Poke! My favorite of the more traditional Hawaiian foods I tried on my trip to visit Logan in Hawaii. It's pronounced poke-eh, though sometimes pokey. The pronunciation variations totally bring to mind Tony! Toni! Tone!, right? Poke is composed of large cubes of raw fish tossed with seasonings. That's it, but there are pretty much infinite variations.
Tanioka's in Waipahu has won awards for their poke, and that was where I really wanted to try it. So, after the farmers' market, we headed out that way, ready to eat a bunch of raw fish.
The place is in a strip mall just off a main highway, and for some reason, there's a guard posted at the door - maybe to forestall raw-fish related beatdowns.
When we walked in to the deli, I was completely overwhelmed. A line snaked around the small store, which was packed all the way around with interesting, new-to-me eats.
I didn't even know where to start - I mean, just the options for poke were mind-boggling! Most of the pokes were made with ahi, marlin, or octopus, though we did see one made with raw crab that we bought. There were dried fish pokes, spicy pokes, pokes with different kinds of seaweed, oniony pokes, shoyu pokes, and plain pokes. In front of the poke case were prepared inarizushi and nori sushi rolls, which people were grabbing as fast as they were put out.
There was another case which we mostly ignored which contained prepared ahi sashimi, broken glass jello (some of Hawaii's favorite foods are right out of the 1950's), pickled seaweeds, pineapple with li hing mui, and edamame. Oh yes, and of course, mac salad and boiled peanuts!
After a whole lot of dithering (don't worry, we let people pass us in line!) we chose four pokes to take with us. The really friendly counter guys scooped healthy servings of our selections into Styrofoam, and then sent the containers down the counter towards the cash register and past the hot section.
Oh, the hot section... bentos of many descriptions, containing fried rice or fried chicken or fried fish patties or omelettes. Multiple rice balls, onigiri and musubi flavored with furikake and wrapped in nori, or topped with a fish patty, or with a pickled plum peeking out of the center. I could have sampled everything in here!
They even had bags of poi for sale! (And by the way, how hard am I kicking myself for not trying poi!?!?)
We immediately zeroed in on the left side of the case, with its "deluxe" two-layered spam musubis. I had to try one! And a poi mochi, of course, since I knew these guys had to do a better job with theirs than the one we'd picked up earlier in the day at the farmers' market. Ugh.

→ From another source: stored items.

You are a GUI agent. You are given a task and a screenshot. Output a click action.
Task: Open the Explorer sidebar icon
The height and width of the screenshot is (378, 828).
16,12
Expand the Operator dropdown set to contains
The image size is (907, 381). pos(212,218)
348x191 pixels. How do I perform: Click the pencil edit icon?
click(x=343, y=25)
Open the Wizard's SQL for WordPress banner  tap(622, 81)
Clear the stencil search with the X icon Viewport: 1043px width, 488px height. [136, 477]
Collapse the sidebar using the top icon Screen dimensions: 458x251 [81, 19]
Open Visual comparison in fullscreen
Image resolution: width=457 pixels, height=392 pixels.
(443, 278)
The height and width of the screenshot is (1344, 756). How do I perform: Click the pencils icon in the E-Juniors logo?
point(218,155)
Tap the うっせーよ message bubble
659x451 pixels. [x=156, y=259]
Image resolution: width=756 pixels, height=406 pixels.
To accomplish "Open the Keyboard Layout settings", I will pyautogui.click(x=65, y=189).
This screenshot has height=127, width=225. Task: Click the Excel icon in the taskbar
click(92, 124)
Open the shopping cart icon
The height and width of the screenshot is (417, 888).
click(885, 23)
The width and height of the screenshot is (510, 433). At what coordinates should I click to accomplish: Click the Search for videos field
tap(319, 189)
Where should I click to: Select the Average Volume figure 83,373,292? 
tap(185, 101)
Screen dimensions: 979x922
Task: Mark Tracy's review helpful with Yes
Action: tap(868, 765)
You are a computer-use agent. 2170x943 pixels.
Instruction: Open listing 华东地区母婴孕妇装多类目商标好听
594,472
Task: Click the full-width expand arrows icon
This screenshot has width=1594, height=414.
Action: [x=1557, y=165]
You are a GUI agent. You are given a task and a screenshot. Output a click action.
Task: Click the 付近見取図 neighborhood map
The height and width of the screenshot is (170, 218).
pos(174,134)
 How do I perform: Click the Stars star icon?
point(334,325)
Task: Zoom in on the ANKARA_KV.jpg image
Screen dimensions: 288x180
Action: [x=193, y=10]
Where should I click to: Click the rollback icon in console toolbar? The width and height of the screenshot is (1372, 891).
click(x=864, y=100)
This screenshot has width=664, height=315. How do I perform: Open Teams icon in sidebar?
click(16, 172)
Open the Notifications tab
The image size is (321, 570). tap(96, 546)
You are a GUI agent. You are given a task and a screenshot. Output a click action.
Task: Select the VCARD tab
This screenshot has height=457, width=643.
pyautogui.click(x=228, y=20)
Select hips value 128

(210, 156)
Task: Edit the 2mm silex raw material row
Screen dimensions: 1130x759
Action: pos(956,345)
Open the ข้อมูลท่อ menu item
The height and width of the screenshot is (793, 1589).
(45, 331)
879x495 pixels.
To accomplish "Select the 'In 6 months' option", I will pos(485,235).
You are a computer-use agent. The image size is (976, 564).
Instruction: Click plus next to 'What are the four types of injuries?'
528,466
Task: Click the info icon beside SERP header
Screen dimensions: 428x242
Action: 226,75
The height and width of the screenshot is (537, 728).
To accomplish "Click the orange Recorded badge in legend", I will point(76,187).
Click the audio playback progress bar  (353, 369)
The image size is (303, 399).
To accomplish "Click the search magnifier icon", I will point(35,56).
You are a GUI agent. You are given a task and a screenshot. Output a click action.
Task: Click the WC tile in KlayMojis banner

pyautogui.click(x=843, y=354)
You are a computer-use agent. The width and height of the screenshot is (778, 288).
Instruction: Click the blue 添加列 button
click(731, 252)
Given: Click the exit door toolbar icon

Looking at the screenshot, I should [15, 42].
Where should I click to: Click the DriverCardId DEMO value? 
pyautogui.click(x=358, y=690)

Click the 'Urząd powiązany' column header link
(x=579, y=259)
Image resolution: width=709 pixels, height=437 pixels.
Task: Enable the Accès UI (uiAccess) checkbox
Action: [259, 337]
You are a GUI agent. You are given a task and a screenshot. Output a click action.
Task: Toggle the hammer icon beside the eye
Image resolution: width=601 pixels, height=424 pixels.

We got a shoyu ahi poke, flavored with shoyu and green onion, which was sublty salty; a hot alae ahi poke, flavored with Hawaiian red sea salt, which was lightly spicy, an onion and limu (seaweed) ahi poke, which was briny and only a little oniony; and a raw crab poke, which WOW. I've never had raw crab like this before! You pick it up with chopsticks and suck the meat right out of the legs and body. It was absolutely amazing, so nicely flavored with actual crab, and with an agreeably gooey yet dense texture that we both loved.
So good, all of them! And Tanioka's deluxe spam musubi totally ruined me for any musubi's I'd try later on. Their rice was perfect, flavored with furikake, and the ratio of salty processed meat to rice to seaweed was spot on. Perhaps the perfect snack.
And for dessert? Why, a kickass poi mochi, if you please! This one was great - sweet and fried with that toothy glutinous rice. Loved it.
Tanioka's is awesome, and a lot of fun, and cheap. It's a great step only a little ways off the beaten path, and the reward is worth it! If you find yourself on Oahu with a car, I'd tell you to go for it.